Portraits d'artistes - Voix

Anita Rachvelishvili Voix immense

Anita Rachvelishvili Partager sur facebook

Par la dimension de la voix et la beauté du timbre, la mezzo-soprano Anita Rachvelishvili figure parmi les plus grandes voix actuelles. Elle a fait de l'Opéra de Paris l'un de ses ports d'attache préférés, pour le plus grand bonheur du public parisien. Rencontre.

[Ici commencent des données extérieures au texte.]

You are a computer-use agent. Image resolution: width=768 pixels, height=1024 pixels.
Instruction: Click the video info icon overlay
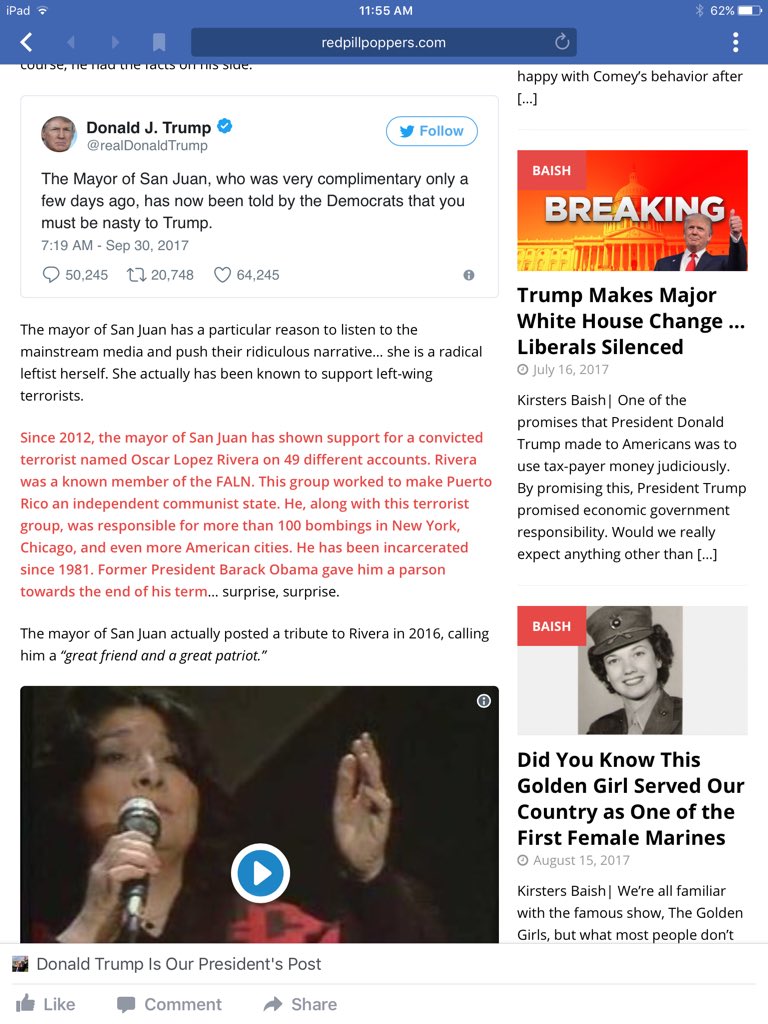pos(484,701)
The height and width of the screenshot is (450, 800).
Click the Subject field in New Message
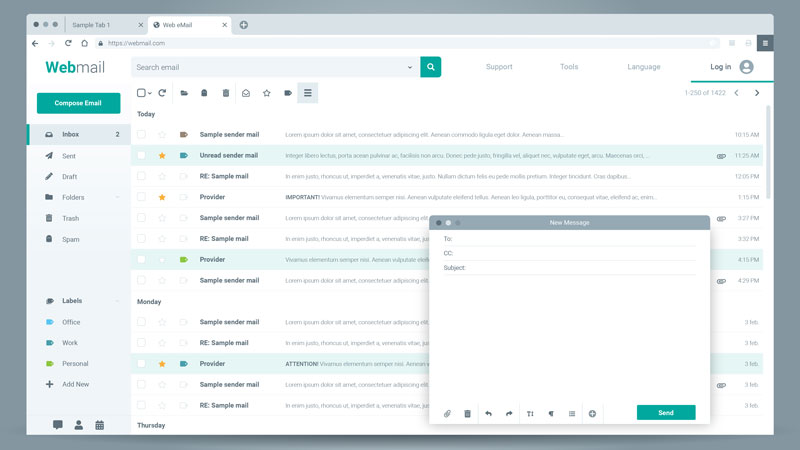[x=580, y=268]
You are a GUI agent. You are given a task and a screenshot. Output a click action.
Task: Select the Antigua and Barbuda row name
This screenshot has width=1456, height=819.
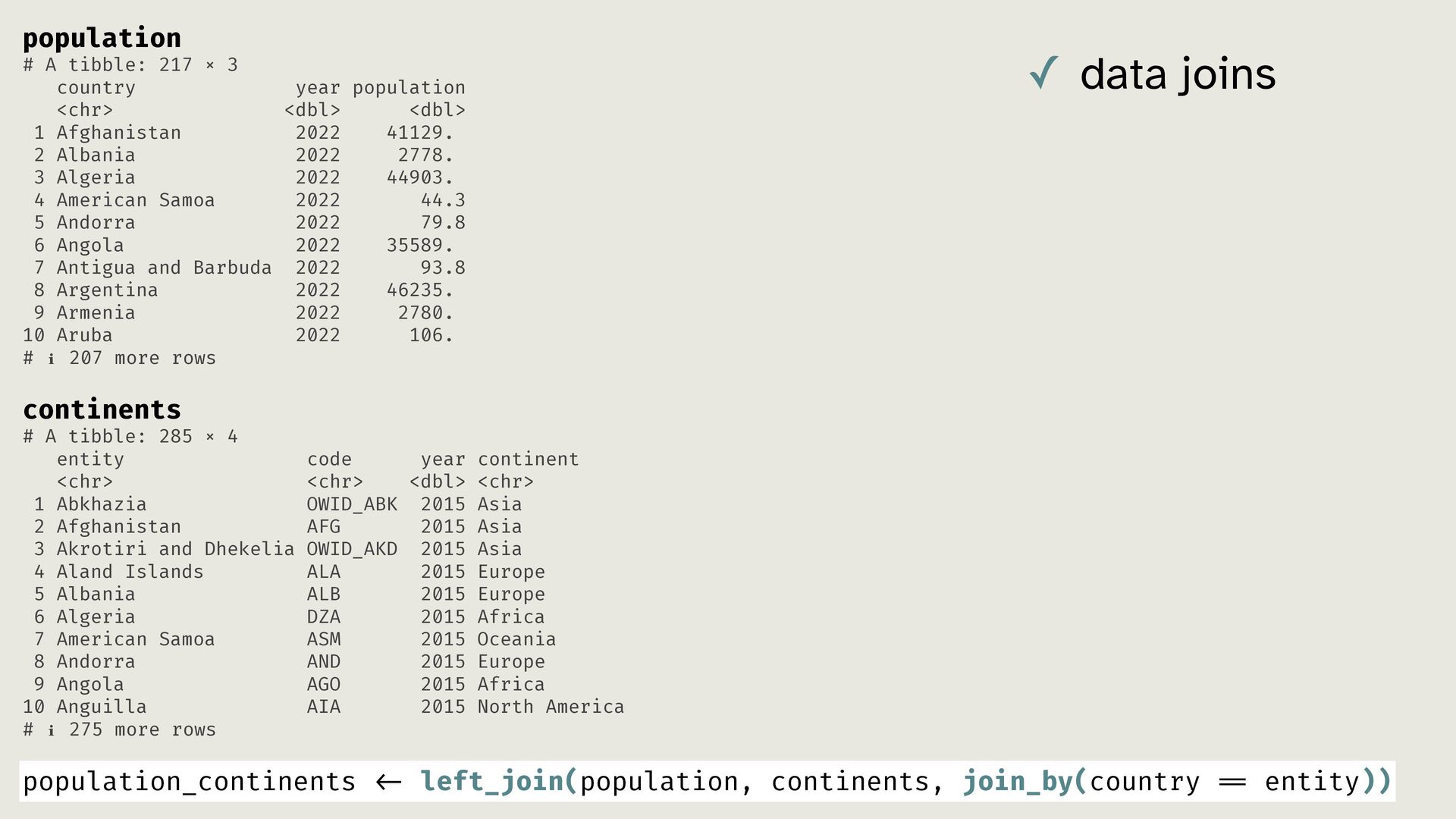[164, 268]
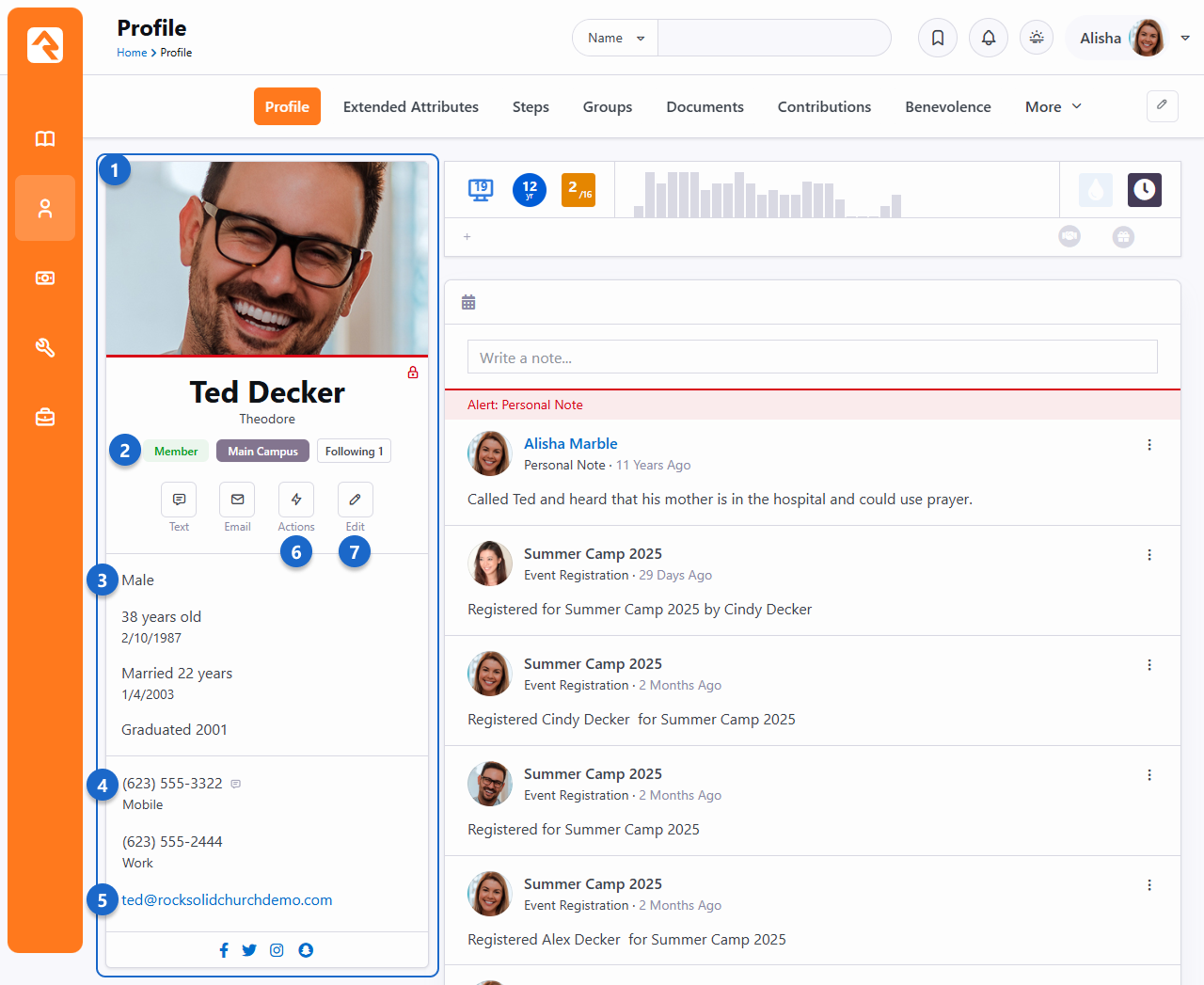Click the calendar icon above notes

(x=468, y=302)
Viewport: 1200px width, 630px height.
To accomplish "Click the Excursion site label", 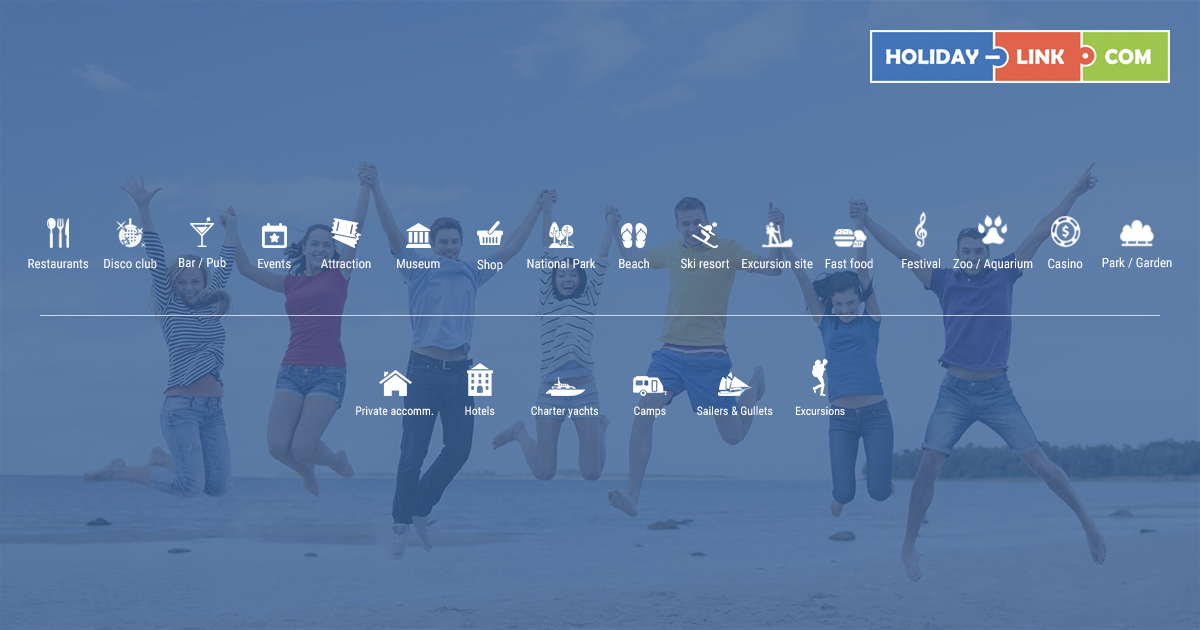I will [x=777, y=264].
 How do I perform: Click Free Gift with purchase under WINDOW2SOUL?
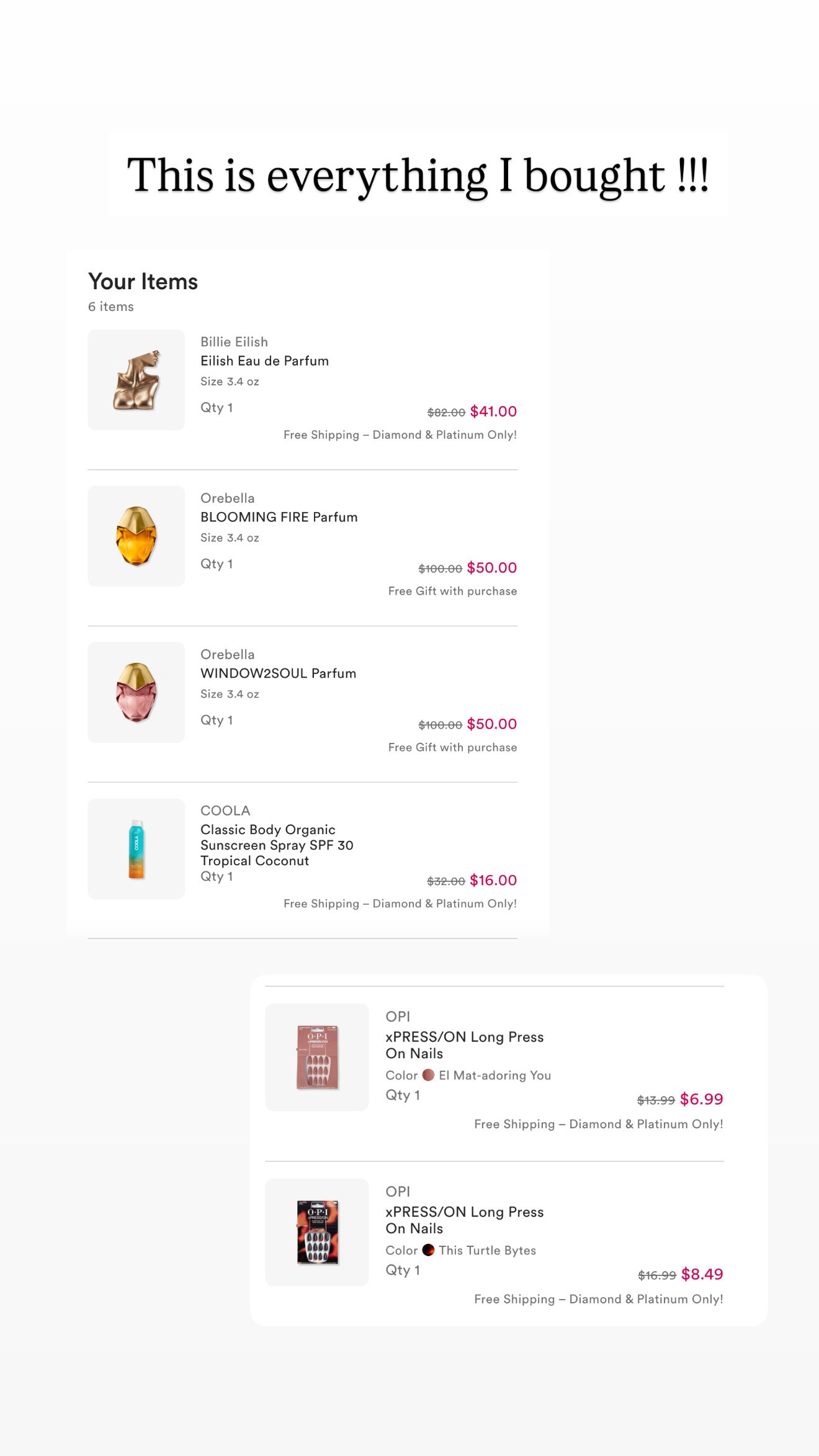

L’histoire lyrique contient maints contes de fées et la carrière d’Anita Rachvelishvili peut incontestablement figurer dans cette liste prestigieuse. Son nom est apparu soudainement en 2009 dans le temple de l’opéra, le Teatro alla Scala de Milan, la baguette de Daniel Barenboim révélait soudainement une Carmen à la voix immense, laissant le milieu musical bouche bée. Elle qui était alors membre de l’Académie des Jeunes Chanteurs de La Scala se trouvait propulsée sous le feux des projecteurs. Anita Rachvelishvili n’avait que 25 ans, dans une tessiture demandant, en temps habituel, plus de temps pour parvenir à la maturité, mais la chanteuse géorgienne, elle, était prête : « Tout a effectivement commencé ce jour merveilleux du 7 décembre 2009. Tout a changé pour moi après cette date. Je ne pense pas que le développement d’une voix soit tributaire d’une tessiture précise. D’après moi, certaines personnes naissent avec des capacités précises, et elles parviennent à en tirer partie à la condition de travailler très dur pour s’améliorer jour après jour ». Tout est allé vite, mais sans ces sorties de route qui émaillent aussi les chroniques de l’art lyrique : « Je pense avoir réussi à trouver un équilibre et je n’ai jamais eu le sentiment d’aller trop vite ou d’en faire trop. Il est très important de savoir dire « NON », même si parfois vous êtes contraints de refuser plus souvent que vous n’acceptez. Mais il faut se dire que c’est pour votre propre bien ».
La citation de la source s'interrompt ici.